Seizure network characterization by functional connectivity mapping and manipulation.

Significance: Despite the availability of various anti-seizure medications, nearly 1/3 of epilepsy patients experience drug-resistant seizures. These patients are left with invasive surgical options that do not guarantee seizure remission. The development of novel treatment options depends on elucidating the complex biology of seizures and brain networks.

Aim: We aimed to develop an experimental paradigm that uses anatomical network information, functional connectivity, and seizure models to determine how brain networks, and their manipulation, affect seizure propagation.

Approach: Guided by a known anatomical network, we applied widefield calcium imaging to determine how neural activity and seizures spread through the network regions, focusing on the primary somatosensory cortex and secondary motor cortex. We used microstimulation to induce suprathreshold excitatory activation and compared this reproducible stimulus with acute pharmacologically induced spontaneous seizure propagation. In a proof-of-concept experiment, we ablated a single node within this bilateral network and measured the effect on propagation and recruitment. Similar preliminary experiments were repeated in a chronic seizure model.

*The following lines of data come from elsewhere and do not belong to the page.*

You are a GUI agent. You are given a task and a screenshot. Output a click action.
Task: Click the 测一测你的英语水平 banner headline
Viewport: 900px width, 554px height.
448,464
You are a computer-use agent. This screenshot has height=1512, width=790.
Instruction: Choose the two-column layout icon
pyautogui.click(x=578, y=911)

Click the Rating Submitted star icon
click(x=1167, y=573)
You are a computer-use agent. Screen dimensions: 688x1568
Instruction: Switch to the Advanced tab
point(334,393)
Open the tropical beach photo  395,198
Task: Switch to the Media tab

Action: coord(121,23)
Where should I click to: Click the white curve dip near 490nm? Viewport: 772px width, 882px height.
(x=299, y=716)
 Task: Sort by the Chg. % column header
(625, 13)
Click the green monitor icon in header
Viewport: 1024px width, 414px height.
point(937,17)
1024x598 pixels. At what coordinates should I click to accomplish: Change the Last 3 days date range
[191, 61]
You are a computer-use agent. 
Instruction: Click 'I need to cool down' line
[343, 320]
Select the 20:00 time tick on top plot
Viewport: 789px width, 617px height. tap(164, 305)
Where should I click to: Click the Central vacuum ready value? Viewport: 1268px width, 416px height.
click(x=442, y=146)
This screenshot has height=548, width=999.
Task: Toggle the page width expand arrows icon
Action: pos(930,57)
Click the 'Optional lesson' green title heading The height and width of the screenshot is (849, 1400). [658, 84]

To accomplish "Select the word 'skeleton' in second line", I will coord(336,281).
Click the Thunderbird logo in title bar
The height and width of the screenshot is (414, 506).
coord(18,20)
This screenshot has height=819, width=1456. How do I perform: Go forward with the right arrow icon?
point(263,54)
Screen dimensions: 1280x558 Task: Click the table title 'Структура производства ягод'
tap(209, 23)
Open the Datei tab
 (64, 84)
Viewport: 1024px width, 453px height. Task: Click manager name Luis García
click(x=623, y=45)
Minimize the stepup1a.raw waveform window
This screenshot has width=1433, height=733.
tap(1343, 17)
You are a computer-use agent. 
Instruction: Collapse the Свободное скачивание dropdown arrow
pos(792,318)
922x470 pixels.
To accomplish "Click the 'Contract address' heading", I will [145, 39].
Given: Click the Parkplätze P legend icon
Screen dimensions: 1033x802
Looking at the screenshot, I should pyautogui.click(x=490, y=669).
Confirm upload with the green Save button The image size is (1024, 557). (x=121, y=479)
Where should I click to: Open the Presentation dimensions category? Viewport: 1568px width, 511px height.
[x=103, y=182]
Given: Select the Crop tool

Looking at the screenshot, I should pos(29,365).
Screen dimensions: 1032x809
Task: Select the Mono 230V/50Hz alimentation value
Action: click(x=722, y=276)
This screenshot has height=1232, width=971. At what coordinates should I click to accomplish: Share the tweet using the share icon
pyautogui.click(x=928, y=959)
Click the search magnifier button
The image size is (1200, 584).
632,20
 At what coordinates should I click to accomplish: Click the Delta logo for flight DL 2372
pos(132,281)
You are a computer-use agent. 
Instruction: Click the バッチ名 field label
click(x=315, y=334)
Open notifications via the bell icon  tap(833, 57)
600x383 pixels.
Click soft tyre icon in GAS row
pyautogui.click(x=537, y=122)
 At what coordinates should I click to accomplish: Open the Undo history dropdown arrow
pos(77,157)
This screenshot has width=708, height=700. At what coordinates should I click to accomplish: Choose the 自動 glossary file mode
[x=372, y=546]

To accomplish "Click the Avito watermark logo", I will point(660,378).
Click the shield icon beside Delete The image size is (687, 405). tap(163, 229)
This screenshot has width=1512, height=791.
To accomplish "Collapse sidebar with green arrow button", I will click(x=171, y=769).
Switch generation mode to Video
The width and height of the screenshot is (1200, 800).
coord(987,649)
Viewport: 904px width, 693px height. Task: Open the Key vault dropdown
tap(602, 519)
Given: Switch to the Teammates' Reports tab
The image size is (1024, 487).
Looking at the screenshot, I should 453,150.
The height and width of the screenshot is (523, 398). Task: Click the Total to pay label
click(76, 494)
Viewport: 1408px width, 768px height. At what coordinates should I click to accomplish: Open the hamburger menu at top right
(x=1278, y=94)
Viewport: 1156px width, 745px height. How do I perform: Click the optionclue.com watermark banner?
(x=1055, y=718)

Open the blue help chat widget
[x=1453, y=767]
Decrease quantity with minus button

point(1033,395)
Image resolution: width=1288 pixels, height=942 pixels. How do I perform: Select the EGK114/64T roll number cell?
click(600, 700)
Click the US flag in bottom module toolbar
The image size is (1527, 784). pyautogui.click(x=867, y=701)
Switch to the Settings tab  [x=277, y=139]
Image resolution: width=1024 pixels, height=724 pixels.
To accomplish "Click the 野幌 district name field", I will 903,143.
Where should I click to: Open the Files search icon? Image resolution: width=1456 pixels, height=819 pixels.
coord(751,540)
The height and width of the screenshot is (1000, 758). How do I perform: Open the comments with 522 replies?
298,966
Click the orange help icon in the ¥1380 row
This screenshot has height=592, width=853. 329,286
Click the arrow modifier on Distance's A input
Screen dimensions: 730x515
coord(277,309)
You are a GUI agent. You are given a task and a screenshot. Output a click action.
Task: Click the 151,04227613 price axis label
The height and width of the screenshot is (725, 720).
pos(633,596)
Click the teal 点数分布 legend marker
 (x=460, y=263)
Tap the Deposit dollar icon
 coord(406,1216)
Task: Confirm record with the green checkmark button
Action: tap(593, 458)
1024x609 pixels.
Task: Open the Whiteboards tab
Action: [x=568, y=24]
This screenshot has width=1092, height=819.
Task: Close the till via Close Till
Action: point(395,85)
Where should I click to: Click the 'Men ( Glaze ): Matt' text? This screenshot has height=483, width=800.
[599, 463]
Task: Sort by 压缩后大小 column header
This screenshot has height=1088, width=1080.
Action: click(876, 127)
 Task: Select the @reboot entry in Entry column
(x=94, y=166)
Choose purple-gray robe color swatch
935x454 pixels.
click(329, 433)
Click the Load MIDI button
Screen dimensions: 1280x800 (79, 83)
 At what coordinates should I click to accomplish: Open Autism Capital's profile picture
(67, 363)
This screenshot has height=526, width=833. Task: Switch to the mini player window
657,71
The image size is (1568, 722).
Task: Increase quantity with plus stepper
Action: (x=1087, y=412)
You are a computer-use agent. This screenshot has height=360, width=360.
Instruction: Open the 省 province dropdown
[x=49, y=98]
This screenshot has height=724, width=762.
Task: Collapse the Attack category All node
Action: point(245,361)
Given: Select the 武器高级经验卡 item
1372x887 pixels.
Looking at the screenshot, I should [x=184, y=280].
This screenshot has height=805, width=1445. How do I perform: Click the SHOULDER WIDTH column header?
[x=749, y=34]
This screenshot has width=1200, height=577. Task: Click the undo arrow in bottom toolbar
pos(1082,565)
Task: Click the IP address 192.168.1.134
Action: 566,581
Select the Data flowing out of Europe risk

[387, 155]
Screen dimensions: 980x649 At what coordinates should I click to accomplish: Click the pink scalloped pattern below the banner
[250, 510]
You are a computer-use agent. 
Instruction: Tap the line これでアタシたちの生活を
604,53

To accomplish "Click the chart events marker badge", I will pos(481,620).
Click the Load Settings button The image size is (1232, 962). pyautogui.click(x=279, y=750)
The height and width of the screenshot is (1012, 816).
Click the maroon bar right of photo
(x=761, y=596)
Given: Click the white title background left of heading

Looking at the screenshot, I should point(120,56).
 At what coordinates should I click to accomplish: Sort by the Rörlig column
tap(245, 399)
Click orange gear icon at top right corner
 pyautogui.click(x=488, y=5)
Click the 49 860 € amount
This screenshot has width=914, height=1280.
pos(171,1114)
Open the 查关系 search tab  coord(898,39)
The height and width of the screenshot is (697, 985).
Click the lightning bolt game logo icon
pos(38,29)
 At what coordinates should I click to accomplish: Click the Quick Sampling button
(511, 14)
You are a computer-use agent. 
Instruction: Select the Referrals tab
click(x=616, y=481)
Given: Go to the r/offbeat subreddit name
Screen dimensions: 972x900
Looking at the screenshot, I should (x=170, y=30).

Results: The microstimulation of the somatosensory cortex propagated in a distinct pattern throughout the bilateral network with sequential reproducible node recruitment. Seizures recapitulated this same pattern, indicating a hijacking of existing pathways. Ablation of a key node in the network in the secondary motor cortex changed contralateral spread. Early chronic cobalt seizure data are presented.

Conclusion: Here, we demonstrate a paradigm for combining widefield calcium imaging with microstimulation, cortical ablation, and seizure mapping to determine how anatomical networks inform the propagation patterns of cortical seizures. These experiments can be extended to long-term tracking of epilepsy to study epileptogenesis in other cortical networks. Our proof-of-concept findings suggest that this paradigm may be useful in the development of novel therapies for drug-resistant epilepsy patients and can be extended to the study of other disorders involving brain networks.